Limitations & Future Work

  • Target language documents were translated from English via GPT-4o, which introduces translation noise and cultural/semantic distortion; performance on authentic human-parallel corpora is not fully verified.
  • The evaluation relies heavily on "fully parallel" benchmarks (XQuAD, Belebele). In reality, document pools are rarely fully parallel, leaving the robustness in noisy, non-parallel corpora unproven.
  • Only "English + One Target Language" bilingual pools were studied; the bias dynamics and method effectiveness in trilingual or mixed multilingual pools (true MLIR) remain unexplored.
  • The equal weighting of \(L_{JSD}\) and \(L_{NCE}\) was not extensively tuned, and the sensitivity of the softmax approach to embedding numerical scales warrants more analysis.
  • vs. Traditional CLIR Knowledge Transfer / Shared Space (Litschko, Huang et al.): These often assume purely monolingual or multilingual pools, relying on optimal transport or multi-stage distillation; this work focuses on the ignored reality of "bilingual coexistence" and provides a metric to detect hidden biases therein.
  • vs. Contrastive Retrieval Optimizing Query-Doc Similarity: This paper argues that optimizing similarity scores alone is insufficient for robust semantic proximity and distribution alignment is necessary (\(L_{JSD}\) vs pure InfoNCE).
  • vs. Explicit Multilingual Embedding Alignment (Hu et al. 2020 using parallel corpora for sentence-level alignment): Those works focus on general representation alignment rather than specific bilingual mixture challenges in retrieval.

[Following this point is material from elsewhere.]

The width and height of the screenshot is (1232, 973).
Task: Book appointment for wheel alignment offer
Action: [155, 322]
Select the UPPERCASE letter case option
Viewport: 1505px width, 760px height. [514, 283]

  • vs. \(L_{NCEpsg}\) (Doc-Doc Similarity): While both aim to bridge languages, aligning representation distributions is shown to be more effective for downstream retrieval than aligning scalar similarity scores.

Rating

  • Novelty: ⭐⭐⭐⭐ Bilingual coexistence scenario + Max@R metric + JSD distribution alignment is a novel and well-targeted combination.

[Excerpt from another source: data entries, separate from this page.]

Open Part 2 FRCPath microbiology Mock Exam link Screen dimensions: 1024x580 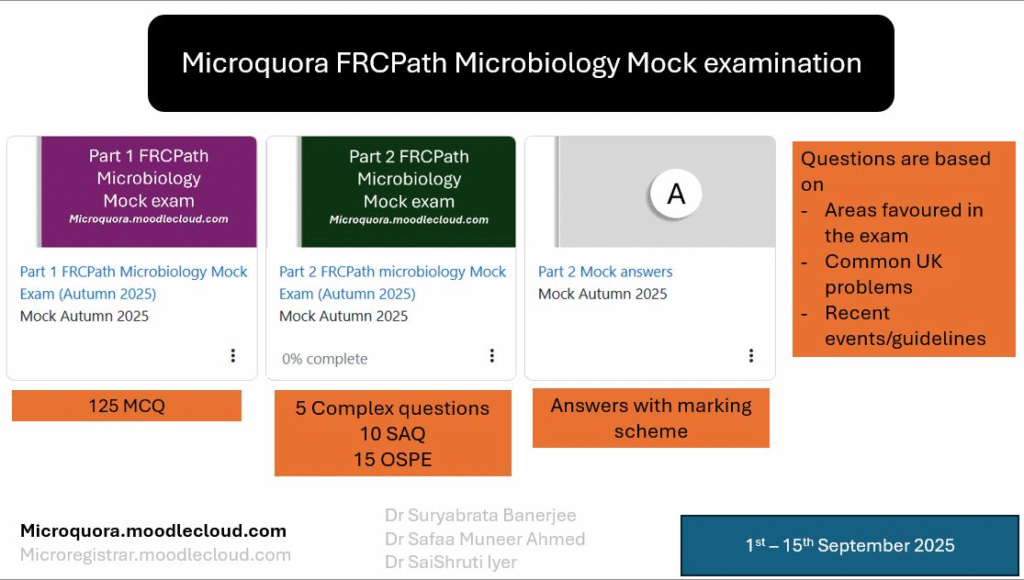point(392,282)
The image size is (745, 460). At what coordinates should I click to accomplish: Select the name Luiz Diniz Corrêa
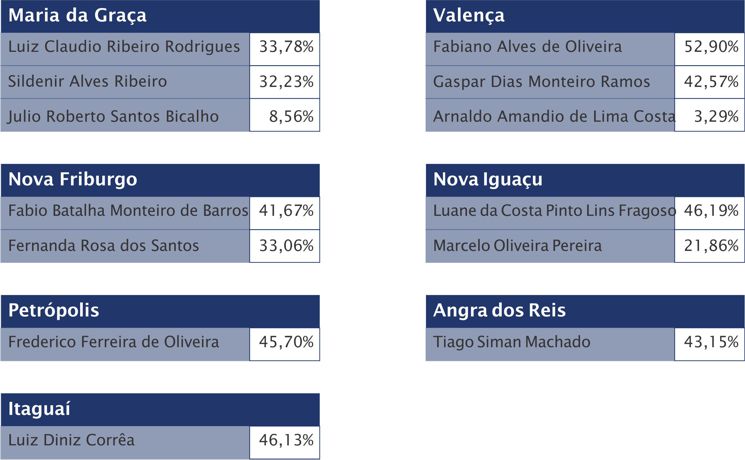pos(71,440)
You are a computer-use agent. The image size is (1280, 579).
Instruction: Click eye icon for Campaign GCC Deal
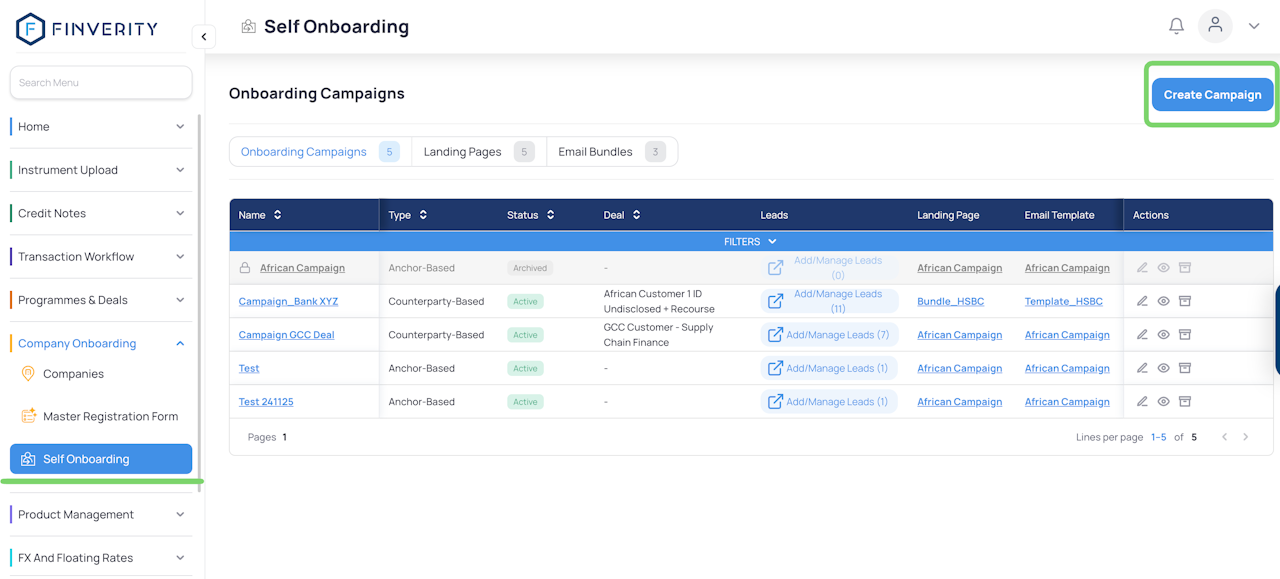1164,335
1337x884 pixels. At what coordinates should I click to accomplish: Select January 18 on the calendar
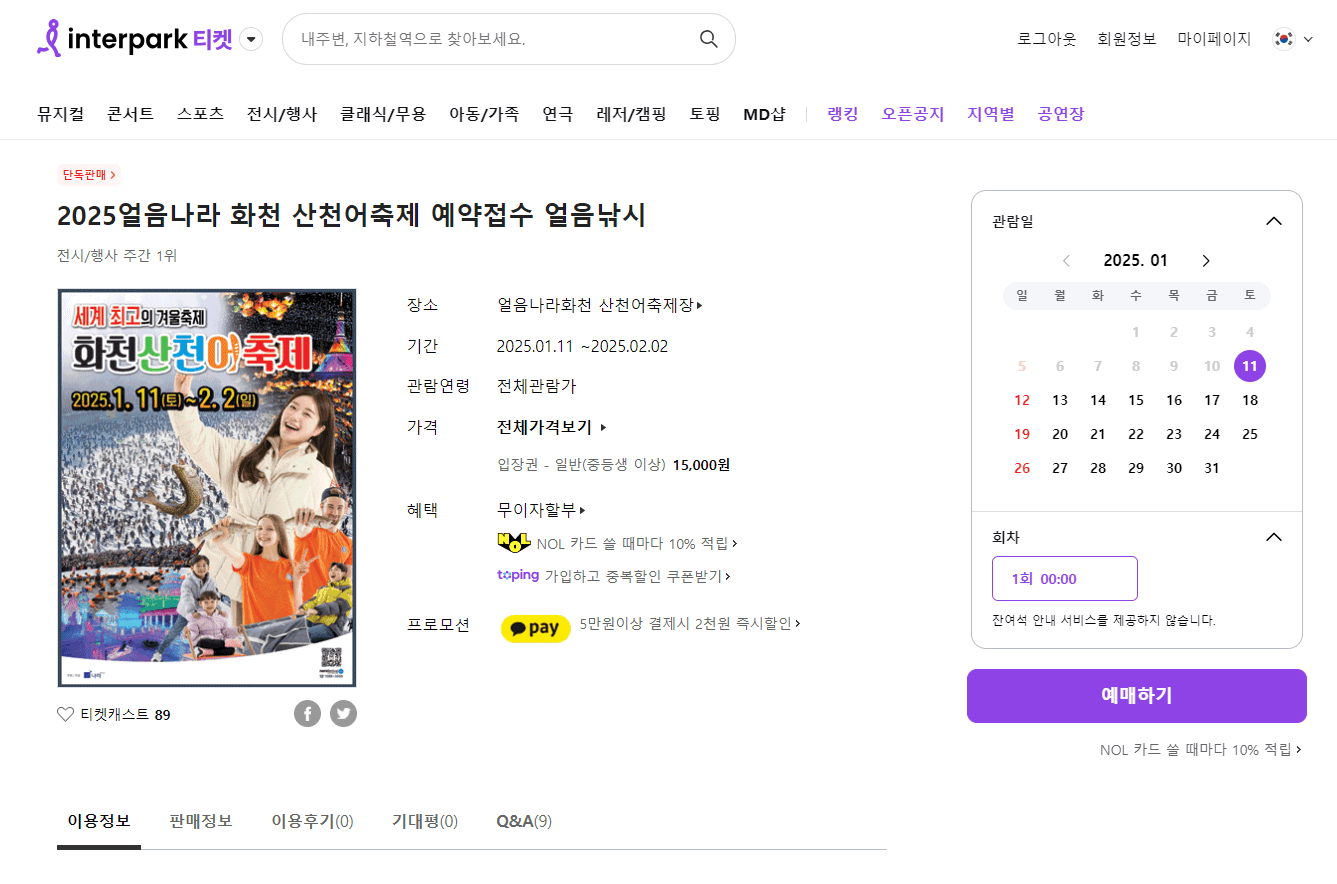coord(1249,399)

  • Experimental Thoroughness: ⭐⭐⭐⭐ 4 models × 2 benchmarks × multiple scenarios + clean ablations, though limited to synthetic parallel data.
  • Writing Quality: ⭐⭐⭐⭐ Problem definition, Figure 1 diagnosis, and formulaic derivations are clear and intuitive.
  • Value: ⭐⭐⭐⭐ Low-cost, plug-and-play improvement for multilingual retrieval fairness with a reusable diagnostic framework.